I had to use this title because I know that otherwise you wouldn’t listen. I am not going to give you an exceptional routine that’s somehow going to make your triceps as big as those of the HodgeTwins or other “natural bodybuilders” who are actually pinning their glutes in the shadows on a daily basis.
The best triceps exercises have always been close chained movements (e.g., close grip bench presses, weighted dips, weighted push-ups and overhead presses). Everything else that bodybuilders in comical thongs and fitness models with questionable sexual orientation do, is just for the show and the pump. Triceps kickbacks, overhead triceps extensions, triceps pushdowns, reverse triceps pushdowns, cable extensions, skull crushers….it’s all baloney. Most triceps isolation will just give you elbow pain, and that’s why you should be very careful when selecting single joint exercises.
On the other hand, the big pushing movements are more elbow friendly. Most people can do dips and close grip bench presses without elbow pain.
Another big mistake with triceps training is overthinking. “Which head is this exercise working,” asked the noob reading the latest edition of FLEX magazine. It’s time to stop thinking about similar nonsense. The big three triceps exercises (bench, dips, push-ups) work all three heads. If you want to focus more on the long head, which is usually the lagging one, you can do pull-overs instead of wacky cable extensions.
The final element of decent triceps training for naturals is progression. Getting stronger is the best part of natty training. You will not be adding inch after inch to your arms as a natural, but you can get exceptionally strong compared to the rest of the human population which thinks that lifting the water bottles in the office is hard work.
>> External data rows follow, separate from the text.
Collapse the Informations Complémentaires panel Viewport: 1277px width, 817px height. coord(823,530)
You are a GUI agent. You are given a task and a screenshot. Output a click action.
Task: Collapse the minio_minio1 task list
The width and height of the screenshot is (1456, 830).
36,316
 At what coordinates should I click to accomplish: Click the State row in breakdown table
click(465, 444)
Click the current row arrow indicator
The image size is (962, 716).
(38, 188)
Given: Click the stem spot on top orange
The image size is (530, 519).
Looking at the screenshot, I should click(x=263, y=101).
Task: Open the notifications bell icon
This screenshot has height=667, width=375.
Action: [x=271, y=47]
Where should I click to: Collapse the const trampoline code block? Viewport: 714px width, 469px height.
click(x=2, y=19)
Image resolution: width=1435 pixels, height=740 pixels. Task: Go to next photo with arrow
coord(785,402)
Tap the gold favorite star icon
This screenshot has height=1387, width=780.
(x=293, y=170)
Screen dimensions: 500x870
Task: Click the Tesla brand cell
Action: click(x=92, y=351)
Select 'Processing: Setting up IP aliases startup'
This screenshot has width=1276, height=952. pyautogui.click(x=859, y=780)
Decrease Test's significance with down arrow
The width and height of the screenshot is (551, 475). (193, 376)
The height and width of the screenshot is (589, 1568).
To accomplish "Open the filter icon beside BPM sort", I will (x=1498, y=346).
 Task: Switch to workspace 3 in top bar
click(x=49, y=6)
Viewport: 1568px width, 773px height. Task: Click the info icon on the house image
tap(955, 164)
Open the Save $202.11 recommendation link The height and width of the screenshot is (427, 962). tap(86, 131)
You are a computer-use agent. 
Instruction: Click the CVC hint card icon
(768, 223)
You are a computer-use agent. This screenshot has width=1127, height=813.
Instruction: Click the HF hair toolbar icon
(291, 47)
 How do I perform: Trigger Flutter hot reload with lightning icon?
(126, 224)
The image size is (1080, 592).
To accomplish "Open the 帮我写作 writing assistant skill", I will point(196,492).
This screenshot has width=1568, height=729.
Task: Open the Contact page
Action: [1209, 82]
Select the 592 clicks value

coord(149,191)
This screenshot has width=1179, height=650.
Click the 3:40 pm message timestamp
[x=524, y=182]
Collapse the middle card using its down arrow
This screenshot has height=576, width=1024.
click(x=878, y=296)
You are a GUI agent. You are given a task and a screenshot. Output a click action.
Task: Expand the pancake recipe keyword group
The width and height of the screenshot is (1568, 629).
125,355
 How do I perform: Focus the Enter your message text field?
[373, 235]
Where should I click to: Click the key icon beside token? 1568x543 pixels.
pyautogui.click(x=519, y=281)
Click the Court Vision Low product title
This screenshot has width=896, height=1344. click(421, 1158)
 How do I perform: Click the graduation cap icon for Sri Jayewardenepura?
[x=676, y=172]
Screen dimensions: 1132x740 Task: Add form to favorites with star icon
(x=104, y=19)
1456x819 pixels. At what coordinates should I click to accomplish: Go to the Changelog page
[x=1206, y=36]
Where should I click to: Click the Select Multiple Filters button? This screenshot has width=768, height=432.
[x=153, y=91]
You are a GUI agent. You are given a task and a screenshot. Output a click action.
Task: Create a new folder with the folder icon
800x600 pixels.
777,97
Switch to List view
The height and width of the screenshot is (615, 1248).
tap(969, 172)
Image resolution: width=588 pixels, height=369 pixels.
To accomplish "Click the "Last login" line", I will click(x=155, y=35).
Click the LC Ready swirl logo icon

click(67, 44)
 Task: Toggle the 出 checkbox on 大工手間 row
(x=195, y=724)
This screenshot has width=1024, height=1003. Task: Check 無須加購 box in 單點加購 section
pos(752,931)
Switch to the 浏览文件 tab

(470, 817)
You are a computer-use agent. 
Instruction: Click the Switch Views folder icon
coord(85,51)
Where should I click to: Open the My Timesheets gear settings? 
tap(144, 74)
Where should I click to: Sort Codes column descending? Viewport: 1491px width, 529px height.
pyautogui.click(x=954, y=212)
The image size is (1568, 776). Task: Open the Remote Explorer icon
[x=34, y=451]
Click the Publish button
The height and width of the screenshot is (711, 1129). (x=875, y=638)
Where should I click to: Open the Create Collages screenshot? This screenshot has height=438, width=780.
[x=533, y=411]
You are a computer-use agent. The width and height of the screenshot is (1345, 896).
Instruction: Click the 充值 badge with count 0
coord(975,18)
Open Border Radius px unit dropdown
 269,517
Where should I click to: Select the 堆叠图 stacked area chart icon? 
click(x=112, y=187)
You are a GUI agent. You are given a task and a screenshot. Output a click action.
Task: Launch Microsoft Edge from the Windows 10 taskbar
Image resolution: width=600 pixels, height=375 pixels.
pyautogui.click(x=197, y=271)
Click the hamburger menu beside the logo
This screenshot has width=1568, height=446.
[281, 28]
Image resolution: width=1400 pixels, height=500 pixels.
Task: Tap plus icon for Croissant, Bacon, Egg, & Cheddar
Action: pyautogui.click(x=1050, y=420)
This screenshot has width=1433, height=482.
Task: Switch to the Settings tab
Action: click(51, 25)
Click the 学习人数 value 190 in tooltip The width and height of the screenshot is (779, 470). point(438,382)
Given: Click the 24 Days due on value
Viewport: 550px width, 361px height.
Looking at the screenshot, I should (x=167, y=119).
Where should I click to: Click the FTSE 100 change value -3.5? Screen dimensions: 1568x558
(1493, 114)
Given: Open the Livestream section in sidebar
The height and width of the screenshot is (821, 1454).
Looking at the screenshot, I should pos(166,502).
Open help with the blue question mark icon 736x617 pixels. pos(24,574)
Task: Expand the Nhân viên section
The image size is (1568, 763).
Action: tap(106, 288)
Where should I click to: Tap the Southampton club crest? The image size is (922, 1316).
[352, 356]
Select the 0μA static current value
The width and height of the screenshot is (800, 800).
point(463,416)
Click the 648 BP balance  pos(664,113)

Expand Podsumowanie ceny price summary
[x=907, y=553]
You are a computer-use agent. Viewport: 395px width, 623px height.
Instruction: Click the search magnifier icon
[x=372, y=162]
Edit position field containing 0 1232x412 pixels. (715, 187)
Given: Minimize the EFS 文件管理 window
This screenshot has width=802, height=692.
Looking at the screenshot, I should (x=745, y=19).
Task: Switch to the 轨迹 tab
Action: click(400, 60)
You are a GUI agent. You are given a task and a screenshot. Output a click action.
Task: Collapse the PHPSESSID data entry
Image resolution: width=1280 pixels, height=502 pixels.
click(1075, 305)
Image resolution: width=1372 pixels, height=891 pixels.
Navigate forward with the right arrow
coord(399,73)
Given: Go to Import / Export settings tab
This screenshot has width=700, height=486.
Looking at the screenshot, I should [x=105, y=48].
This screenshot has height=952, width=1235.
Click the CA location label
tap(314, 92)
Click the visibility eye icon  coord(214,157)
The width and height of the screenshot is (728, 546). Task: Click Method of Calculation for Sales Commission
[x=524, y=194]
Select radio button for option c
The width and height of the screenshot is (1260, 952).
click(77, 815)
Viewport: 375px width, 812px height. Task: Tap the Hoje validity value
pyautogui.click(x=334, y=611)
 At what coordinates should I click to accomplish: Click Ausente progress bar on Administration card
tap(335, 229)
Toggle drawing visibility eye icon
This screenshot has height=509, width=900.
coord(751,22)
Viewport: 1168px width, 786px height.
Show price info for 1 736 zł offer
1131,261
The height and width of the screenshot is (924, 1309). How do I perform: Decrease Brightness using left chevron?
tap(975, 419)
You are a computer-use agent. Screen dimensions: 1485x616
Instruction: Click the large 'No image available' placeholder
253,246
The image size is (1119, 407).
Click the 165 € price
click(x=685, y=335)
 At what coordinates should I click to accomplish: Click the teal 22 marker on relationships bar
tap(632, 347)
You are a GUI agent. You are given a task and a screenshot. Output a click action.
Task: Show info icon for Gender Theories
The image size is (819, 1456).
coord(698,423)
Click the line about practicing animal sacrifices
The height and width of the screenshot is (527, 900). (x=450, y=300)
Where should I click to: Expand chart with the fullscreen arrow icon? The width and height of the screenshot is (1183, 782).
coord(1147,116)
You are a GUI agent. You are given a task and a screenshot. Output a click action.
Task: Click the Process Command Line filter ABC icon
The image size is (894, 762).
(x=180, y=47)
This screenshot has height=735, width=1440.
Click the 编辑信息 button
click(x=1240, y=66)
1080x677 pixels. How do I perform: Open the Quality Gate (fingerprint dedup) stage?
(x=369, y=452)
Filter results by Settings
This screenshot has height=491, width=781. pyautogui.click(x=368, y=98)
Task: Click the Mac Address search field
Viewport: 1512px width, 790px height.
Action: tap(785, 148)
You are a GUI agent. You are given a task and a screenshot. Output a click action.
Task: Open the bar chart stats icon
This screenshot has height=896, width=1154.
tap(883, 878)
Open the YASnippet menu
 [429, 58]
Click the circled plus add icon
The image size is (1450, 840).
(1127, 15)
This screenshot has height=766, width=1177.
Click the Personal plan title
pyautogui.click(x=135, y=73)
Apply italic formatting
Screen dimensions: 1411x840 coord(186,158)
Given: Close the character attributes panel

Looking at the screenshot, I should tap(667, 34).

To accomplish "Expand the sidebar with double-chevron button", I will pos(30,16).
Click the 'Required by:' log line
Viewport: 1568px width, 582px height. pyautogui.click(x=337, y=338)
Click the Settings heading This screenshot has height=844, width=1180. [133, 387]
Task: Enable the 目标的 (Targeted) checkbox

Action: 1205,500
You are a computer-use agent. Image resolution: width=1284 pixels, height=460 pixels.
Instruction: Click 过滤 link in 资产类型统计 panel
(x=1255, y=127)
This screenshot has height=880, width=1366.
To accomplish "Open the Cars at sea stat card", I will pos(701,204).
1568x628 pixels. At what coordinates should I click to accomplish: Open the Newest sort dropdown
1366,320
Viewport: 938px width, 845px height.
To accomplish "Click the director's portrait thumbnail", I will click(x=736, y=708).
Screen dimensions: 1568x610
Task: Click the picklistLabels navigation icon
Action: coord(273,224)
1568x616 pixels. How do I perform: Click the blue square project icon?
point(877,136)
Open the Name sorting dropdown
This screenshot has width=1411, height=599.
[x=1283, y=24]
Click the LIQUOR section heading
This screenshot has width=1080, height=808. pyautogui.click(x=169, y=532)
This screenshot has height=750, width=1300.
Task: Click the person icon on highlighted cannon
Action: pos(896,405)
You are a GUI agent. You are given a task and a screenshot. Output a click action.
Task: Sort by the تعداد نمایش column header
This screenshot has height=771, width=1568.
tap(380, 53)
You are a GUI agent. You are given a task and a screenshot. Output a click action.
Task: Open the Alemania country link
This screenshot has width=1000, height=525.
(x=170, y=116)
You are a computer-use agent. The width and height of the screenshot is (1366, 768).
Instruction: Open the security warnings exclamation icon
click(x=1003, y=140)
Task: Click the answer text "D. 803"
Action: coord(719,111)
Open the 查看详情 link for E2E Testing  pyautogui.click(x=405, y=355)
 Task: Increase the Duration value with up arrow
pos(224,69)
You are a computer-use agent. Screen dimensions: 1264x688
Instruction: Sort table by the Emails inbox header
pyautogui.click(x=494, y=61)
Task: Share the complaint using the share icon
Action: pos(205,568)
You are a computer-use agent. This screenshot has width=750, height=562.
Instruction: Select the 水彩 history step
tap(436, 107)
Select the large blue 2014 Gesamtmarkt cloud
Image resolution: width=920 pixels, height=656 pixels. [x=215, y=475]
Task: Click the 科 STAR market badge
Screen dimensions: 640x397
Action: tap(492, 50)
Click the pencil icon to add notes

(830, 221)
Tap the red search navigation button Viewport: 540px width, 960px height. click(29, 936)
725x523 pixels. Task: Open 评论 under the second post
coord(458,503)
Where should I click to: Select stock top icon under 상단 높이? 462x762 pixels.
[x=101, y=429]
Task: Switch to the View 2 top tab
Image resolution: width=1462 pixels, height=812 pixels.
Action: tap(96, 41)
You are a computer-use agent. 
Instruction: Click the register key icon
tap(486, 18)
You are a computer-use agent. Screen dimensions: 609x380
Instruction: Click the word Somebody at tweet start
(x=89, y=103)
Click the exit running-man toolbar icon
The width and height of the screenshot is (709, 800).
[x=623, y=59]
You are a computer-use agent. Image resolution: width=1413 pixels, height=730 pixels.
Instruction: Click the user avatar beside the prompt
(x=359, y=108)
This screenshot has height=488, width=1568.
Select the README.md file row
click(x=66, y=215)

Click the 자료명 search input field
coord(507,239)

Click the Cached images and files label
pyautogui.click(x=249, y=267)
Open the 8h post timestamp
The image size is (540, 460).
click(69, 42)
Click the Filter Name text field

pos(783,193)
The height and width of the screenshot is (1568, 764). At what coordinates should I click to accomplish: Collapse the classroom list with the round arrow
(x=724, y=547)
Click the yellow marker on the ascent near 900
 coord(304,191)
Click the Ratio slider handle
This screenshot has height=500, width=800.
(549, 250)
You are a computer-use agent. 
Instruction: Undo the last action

The keys to getting stronger are progression and training cycles. You add weight, build up to a certain level and then reduce the poundage so that the mind and body can recover. Then, you build up again to something higher – a new personal record. That’s how you keep getting stronger month after month for many years.
Of course, you also have to be realistic. You are not going add 50lbs/22kg to your bench press every two months like the moronic mainstream media suggest. After the initial gains, you will be lucky to add 10lbs/4kg to your bench press in 2-3 months. That’s how things work in real life, and by the way, I don’t care that you have found an underground high volume Russian secret training program. Those can work once in a while but are not sustainable when you are an amateur. Sorry, comrade!
As far as the shredded part is concerned, it all comes down to dieting and overall calories. Many bodybuilders wrongfully advise ordinary people to just up the reps in order to “get cut”, but that method doesn’t work. What matters the most is your body fat percentage which is dependent primarily on food intake. I’ve seen garbage men with striations on their triceps. Those guys consume very little food and walk all day. That’s why their body fat levels are so low. High reps? Special training? Not even once.
The keys to stronger, bigger and ripped triceps are compound exercises, getting stronger and avoiding heavy bulking. Still, don’t expect to get the shredded triceps of a fitness model. It’s not going to happen, but who cares anyway?